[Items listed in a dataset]

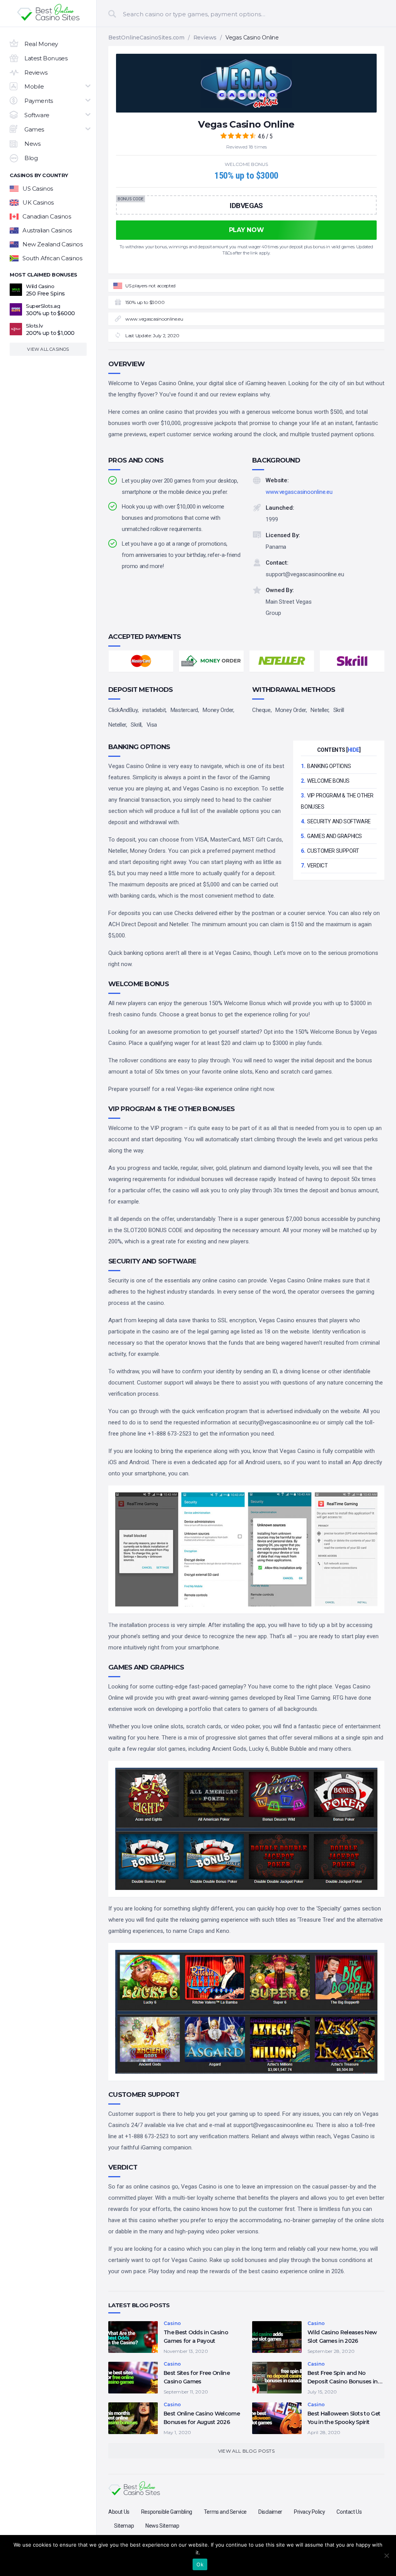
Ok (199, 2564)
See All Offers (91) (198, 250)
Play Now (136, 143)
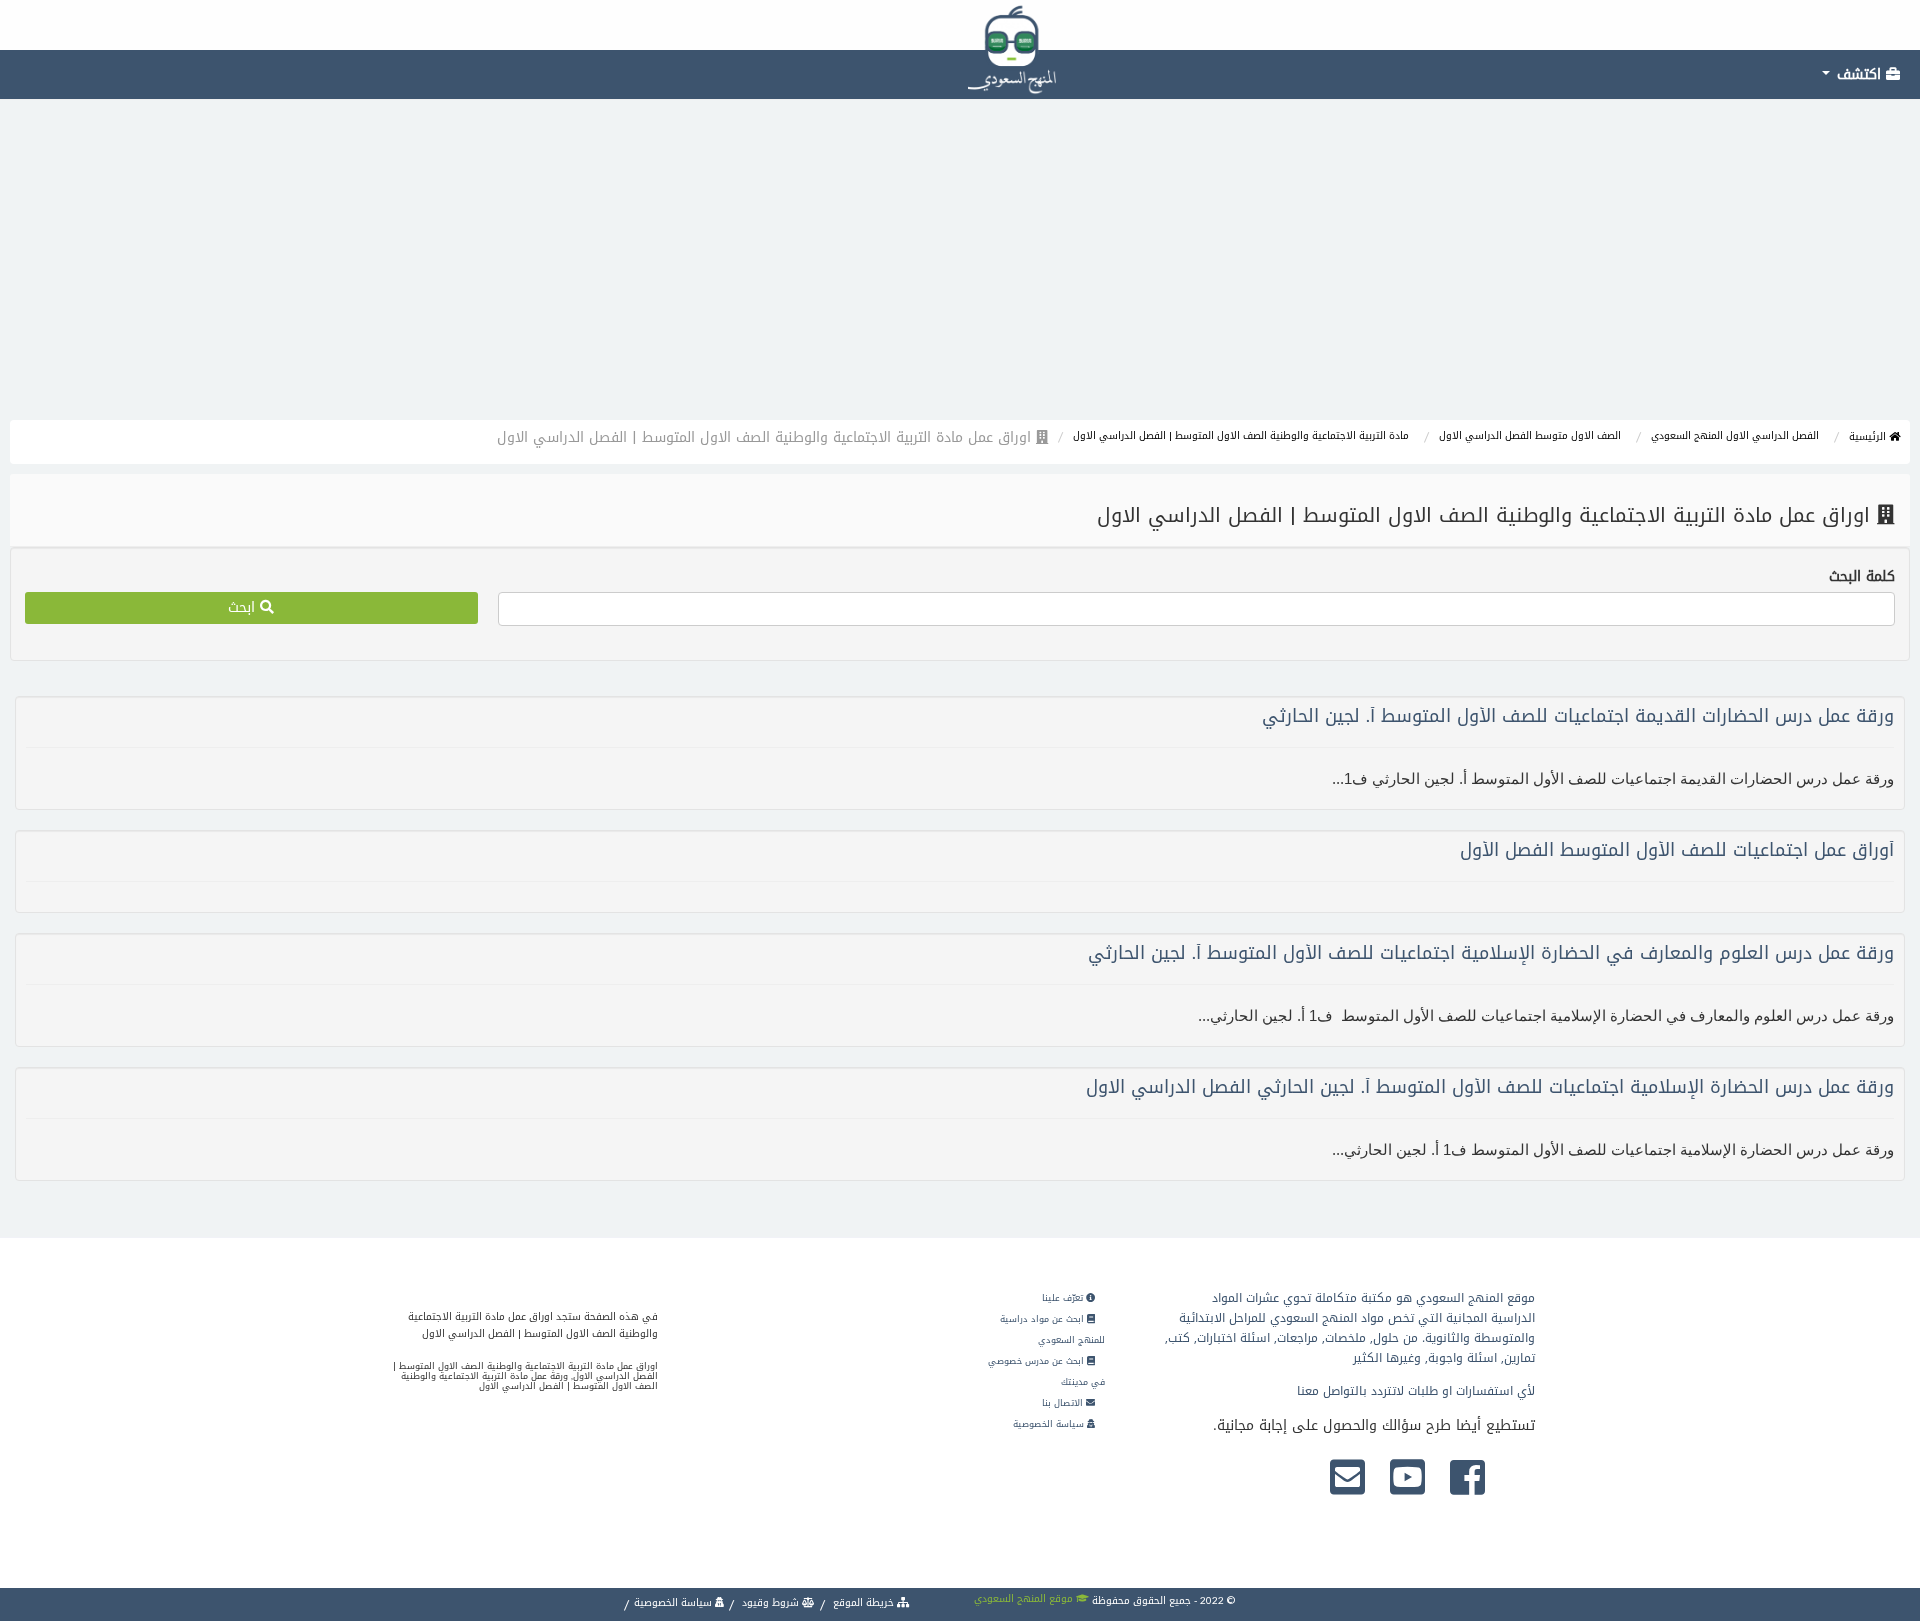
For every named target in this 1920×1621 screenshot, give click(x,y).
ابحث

- Task instructions -
Repeat the records above exactly, leaving out the pictures.

- Reply to the exercise -
Ok (199, 2564)
See All Offers (91) (198, 250)
Play Now (136, 143)
For every named target in this 1920×1621 screenshot, give click(x,y).
ابحث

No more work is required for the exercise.